■ SELECTED TEXT ■
☆ ☆ ☆ ☆ ☆
Recent advances in understanding the 3D structure of chromosomes has led to increased focus on the role of genome architecture in regulating gene transcription. Above the nucleosomal level, distal DNA elements like enhancer can form loop with promoter to drive gene transcription, and many of these interacting elements would then locally form a topologically associating domain (TAD). Such TAD can be lineage specific and is thus believed to play a crucial role during immune cell development and differentiation. However, how such structure is established and maintained is poorly understood.
Gata3 is essential for the proper development of CD4+ T cells, particularly Th2 cells, and is therefore implicated in mediating allergic reaction such as asthma.
Here the genomic architecture of Gata3 in T and B lymphocytes was investigated using chromosome conformation capture coupled with high-throughput sequencing (Hi-C) and CRISPR/Cas9 genome editing technologies.
☆ ☆ ☆ ☆ ☆
■ EXTRACTED ENTRIES ■
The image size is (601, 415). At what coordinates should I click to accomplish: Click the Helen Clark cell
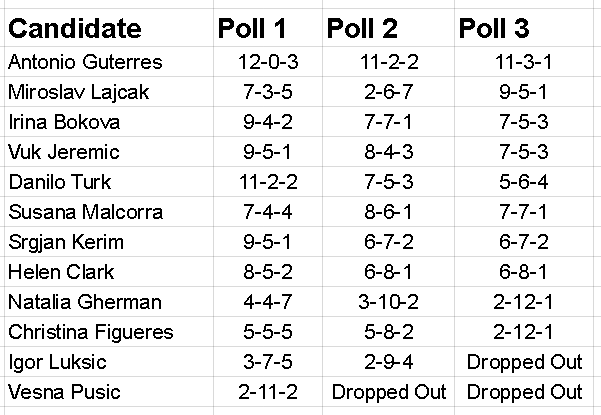[61, 272]
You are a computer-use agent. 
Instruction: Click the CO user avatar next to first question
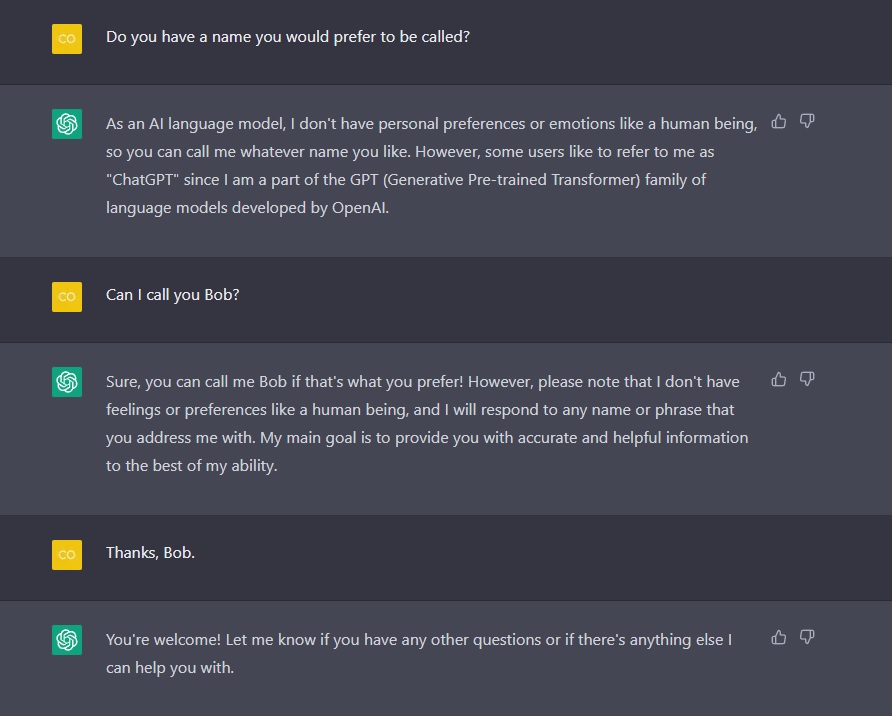(67, 39)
☆ ☆ ☆ ☆ ☆
■ WORK INSTRUCTIONS ■
Continue the passage on the genomic architecture of Gata3 in T and B lymphocytes, starting right after its last sentence.

■ RESPONSE TO THE TASK ■
Hi-C data of T and B lymphocytes on the Gata3 regions revealed a T cell specific TAD where Gata3 promoter interacts with several upstream cis-elements, one of which is consistent with an already characterised Gata3 enhancer. By exploiting the CRISPR/Cas9 gene editing technology, these elements were bi-allelically deleted in a T cell lymphoma cell line EL4 and the expression of Gata3 was found to be heavily disrupted.
A novel non-coding RNA was discovered right at the aforementioned enhancer and the expression profile was found to correlate with Gata3. This might indicate its importance in regulating the Gata3 expression.
This preliminary work provides a framework of how cis-regulatory regions of the genome can be manipulated and this would further allow us to understand the role of the cistrome during immune development and differentiation.